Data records

'''

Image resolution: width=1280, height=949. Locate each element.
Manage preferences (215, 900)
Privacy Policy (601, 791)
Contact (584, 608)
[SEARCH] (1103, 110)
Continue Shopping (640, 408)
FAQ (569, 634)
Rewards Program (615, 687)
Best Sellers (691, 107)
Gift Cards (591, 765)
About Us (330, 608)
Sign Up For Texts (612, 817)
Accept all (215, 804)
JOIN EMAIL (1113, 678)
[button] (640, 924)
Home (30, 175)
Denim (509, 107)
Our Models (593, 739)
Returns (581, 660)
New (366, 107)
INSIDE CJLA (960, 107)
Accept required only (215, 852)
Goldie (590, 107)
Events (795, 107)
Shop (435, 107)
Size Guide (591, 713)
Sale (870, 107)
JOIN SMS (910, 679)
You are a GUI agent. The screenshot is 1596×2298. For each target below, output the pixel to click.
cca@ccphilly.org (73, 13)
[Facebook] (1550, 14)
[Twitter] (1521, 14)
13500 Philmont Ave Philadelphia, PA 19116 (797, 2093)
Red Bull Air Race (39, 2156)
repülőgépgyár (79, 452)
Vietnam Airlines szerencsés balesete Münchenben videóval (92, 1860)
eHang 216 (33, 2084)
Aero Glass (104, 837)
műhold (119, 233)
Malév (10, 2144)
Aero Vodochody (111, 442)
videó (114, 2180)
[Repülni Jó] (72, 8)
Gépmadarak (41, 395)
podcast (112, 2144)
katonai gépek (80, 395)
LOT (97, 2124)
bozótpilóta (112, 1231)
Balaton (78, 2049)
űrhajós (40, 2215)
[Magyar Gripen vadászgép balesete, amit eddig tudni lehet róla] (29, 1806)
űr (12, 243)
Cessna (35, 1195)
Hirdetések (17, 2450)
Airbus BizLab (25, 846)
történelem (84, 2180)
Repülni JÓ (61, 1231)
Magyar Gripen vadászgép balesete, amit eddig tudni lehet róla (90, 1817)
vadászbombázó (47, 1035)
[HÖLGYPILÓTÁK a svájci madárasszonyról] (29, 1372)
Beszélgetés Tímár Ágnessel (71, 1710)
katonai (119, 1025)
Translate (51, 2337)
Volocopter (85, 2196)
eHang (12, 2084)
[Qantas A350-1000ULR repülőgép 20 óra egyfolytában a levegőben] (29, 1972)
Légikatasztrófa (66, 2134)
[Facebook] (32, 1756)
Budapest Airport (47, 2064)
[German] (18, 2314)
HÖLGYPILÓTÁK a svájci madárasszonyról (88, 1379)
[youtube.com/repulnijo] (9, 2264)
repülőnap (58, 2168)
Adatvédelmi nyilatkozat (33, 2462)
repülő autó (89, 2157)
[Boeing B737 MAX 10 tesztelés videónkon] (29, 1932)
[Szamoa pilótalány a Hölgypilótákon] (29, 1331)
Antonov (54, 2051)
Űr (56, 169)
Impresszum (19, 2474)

'''

### Assignment
Only the lines from the one containing "[button] (640, 924)" through the end of the records above belong in the answer, each exactly as written.

### Solution to the problem
[button] (640, 924)
Home (30, 175)
Denim (509, 107)
Our Models (593, 739)
Returns (581, 660)
New (366, 107)
INSIDE CJLA (960, 107)
Accept required only (215, 852)
Goldie (590, 107)
Events (795, 107)
Shop (435, 107)
Size Guide (591, 713)
Sale (870, 107)
JOIN SMS (910, 679)
You are a GUI agent. The screenshot is 1596×2298. For each target below, output the pixel to click.
cca@ccphilly.org (73, 13)
[Facebook] (1550, 14)
[Twitter] (1521, 14)
13500 Philmont Ave Philadelphia, PA 19116 (797, 2093)
Red Bull Air Race (39, 2156)
repülőgépgyár (79, 452)
Vietnam Airlines szerencsés balesete Münchenben videóval (92, 1860)
eHang 216 (33, 2084)
Aero Glass (104, 837)
műhold (119, 233)
Malév (10, 2144)
Aero Vodochody (111, 442)
videó (114, 2180)
[Repülni Jó] (72, 8)
Gépmadarak (41, 395)
podcast (112, 2144)
katonai gépek (80, 395)
LOT (97, 2124)
bozótpilóta (112, 1231)
Balaton (78, 2049)
űrhajós (40, 2215)
[Magyar Gripen vadászgép balesete, amit eddig tudni lehet róla] (29, 1806)
űr (12, 243)
Cessna (35, 1195)
Hirdetések (17, 2450)
Airbus BizLab (25, 846)
történelem (84, 2180)
Repülni JÓ (61, 1231)
Magyar Gripen vadászgép balesete, amit eddig tudni lehet róla (90, 1817)
vadászbombázó (47, 1035)
[HÖLGYPILÓTÁK a svájci madárasszonyról] (29, 1372)
Beszélgetés Tímár Ágnessel (71, 1710)
katonai (119, 1025)
Translate (51, 2337)
Volocopter (85, 2196)
eHang (12, 2084)
[Qantas A350-1000ULR repülőgép 20 óra egyfolytában a levegőben] (29, 1972)
Légikatasztrófa (66, 2134)
[Facebook] (32, 1756)
Budapest Airport (47, 2064)
[German] (18, 2314)
HÖLGYPILÓTÁK a svájci madárasszonyról (88, 1379)
[youtube.com/repulnijo] (9, 2264)
repülőnap (58, 2168)
Adatvédelmi nyilatkozat (33, 2462)
repülő autó (89, 2157)
[Boeing B737 MAX 10 tesztelés videónkon] (29, 1932)
[Szamoa pilótalány a Hölgypilótákon] (29, 1331)
Antonov (54, 2051)
Űr (56, 169)
Impresszum (19, 2474)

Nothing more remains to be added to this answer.